TASK DIRECTIONS: Rewrite the lines below so that "agent" becomes "assistant" everywhere it occurs, and change nothing else.

DATASET RECORDS:
────────────────────

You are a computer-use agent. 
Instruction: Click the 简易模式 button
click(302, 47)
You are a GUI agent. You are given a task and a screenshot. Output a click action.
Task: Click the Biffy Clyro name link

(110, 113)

────────────────────

COMPLETED EXERCISE:
You are a computer-use assistant. 
Instruction: Click the 简易模式 button
click(302, 47)
You are a GUI assistant. You are given a task and a screenshot. Output a click action.
Task: Click the Biffy Clyro name link

(110, 113)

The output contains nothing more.